→ DOCUMENTGEDEELTE
◇ ◇ ◇ ◇

Gedeputeerde Staten van de provincie Groningen:

 

Overwegende dat:

  • -

    Wij samen met vertegenwoordigers van de agrarische sector en met overheden een programma, het Agroprogramma, vormgeven waarmee agrarische ondernemingen die geraakt zijn door de gevolgen van de gaswinning uit het Groningenveld met raad en daad bijgestaan kunnen worden;

  • -

    Het wenselijk is, om ter uitvoering van het Agroprogramma een subsidieregeling vast te stellen op grond waarvan aan bedoelde agrarische ondernemingen een subsidie verstrekt kan worden ten behoeve van door hen in te winnen advisering;

 

Gelet op:

  • -

    titel 4.2 van de Algemene wet bestuursrecht;

  • -

    artikel 3, derde lid, van de Kaderverordening subsidies provincie Groningen 2017;

  • -

    de Procedureregeling subsidies provincie Groningen 2018.

◇ ◇ ◇ ◇

→ UITGEHAALD MATERIAAL
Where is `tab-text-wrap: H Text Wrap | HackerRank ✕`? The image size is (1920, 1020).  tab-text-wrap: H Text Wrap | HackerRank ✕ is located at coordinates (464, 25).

◇ ◇ ◇ ◇

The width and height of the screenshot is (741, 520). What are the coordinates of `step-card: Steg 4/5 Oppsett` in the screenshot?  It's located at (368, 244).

◇ ◇ ◇ ◇

→ LIJST MET TAKEN
1 – Herhaal uit het documentgedeelte het stuk van "artikel 3, derde" tot en met "provincie Groningen 2018.".
2 – Waarvoor kan volgens het documentgedeelte subsidie aan de bedoelde agrarische ondernemingen worden verstrekt?

→ ANTWOORDEN OP TAKEN
1 –
artikel 3, derde lid, van de Kaderverordening subsidies provincie Groningen 2017;

  • -

    de Procedureregeling subsidies provincie Groningen 2018.

2 – Voor door hen in te winnen advisering.